The compression scheme in experiments/compression/compresso
follows the MICCAI paper exactly.
In order to test Compresso on your own data simply use:
import compression as C
# With LZMA
C.LZMA.compress(C.COMPRESSO.compress(<NUMPY-3D-ARRAY>))
# the dataset must be in hdf5 format.
experiments/run.py COMPRESSO LZMA ac3 -r 1 -s 1 -d '/<PATH>/<TO>/<DATA>'
Usage:
usage: run.py [-h] [--directory PATH] [--runs NUM] [--slices NUM]
[--verbose]
encoding compression dataset
positional arguments:
encoding name of encoding scheme
compression name of compression scheme
dataset name of data set
optional arguments:
-h, --help show this help message and exit
--directory PATH, -d PATH
path to data directory
--runs NUM, -r NUM number of runs (default: 1)
--slices NUM, -s NUM number of slices per dataset (default: -1 (all))
--verbose, -v print progress (default: False)
Make sure the data sets are located in ~/compresso/data/
or specify the location. The data from the paper can be found here:
- AC3: http://www.openconnectomeproject.org/kasthuri11 (Kasthuri et al. Saturated reconstruction of a volume of neocortex. Cell 2015.)
- CREMI: http://www.cremi.org
- CYL: http://www.openconnectomeproject.org/kasthuri11 (Kasthuri et al. Saturated reconstruction of a volume of neocortex. Cell 2015.)
- SPL Brain Atlas: http://www.spl.harvard.edu/publications/item/view/2037 (Halle M., Talos I-F., Jakab M., Makris N., Meier D., Wald L., Fischl B., Kikinis R. Multi-modality MRI-based Atlas of the Brain. SPL 2017 Jan)
- SPL Knee Atlas: http://www.spl.harvard.edu/publications/item/view/2037 (Richolt J.A., Jakab M., Kikinis R. SPL Knee Atlas. SPL 2015 Sep)
- SPL Abdominal Atlas: http://www.spl.harvard.edu/publications/item/view/1918 (Talos I-F., Jakab M., Kikinis R. SPL Abdominal Atlas. SPL 2015 Sep)
- BSD500: https://www.eecs.berkeley.edu/Research/Projects/CS/vision/grouping/resources.html (Contour Detection and Hierarchical Image Segmentation P. Arbelaez, M. Maire, C. Fowlkes and J. Malik.
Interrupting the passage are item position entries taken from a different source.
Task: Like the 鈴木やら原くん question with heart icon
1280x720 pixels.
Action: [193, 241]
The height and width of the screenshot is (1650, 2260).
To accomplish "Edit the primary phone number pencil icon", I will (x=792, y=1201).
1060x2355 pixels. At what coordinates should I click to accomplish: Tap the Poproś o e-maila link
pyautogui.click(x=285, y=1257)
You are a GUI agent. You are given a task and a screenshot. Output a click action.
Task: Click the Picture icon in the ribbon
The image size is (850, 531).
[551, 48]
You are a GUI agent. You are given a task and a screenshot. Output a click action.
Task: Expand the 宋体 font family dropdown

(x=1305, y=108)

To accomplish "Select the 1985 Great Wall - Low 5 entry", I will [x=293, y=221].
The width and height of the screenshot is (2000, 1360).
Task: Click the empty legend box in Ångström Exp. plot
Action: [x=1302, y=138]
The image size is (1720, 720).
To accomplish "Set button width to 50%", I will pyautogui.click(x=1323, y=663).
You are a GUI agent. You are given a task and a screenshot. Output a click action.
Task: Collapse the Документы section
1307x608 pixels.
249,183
IEEE TPAMI, Vol. 33, No. 5, pp. 898-916, May 2011.)
- VOC2012: http://host.robots.ox.ac.uk/pascal/VOC/voc2012/ (Everingham, M. and Van~Gool, L. and Williams, C. K. I. and Winn, J. and Zisserman, A., The PASCAL Visual Object Classes Challenge 2012 (VOC2012) Results)
Compression Performance
Compression ratios of general-purpose compression methods combined with Compresso and Neuroglancer. Compresso paired with LZMA yields the best compression ratios for all connectomics datasets (left) and in average (four out of five) for the others (right).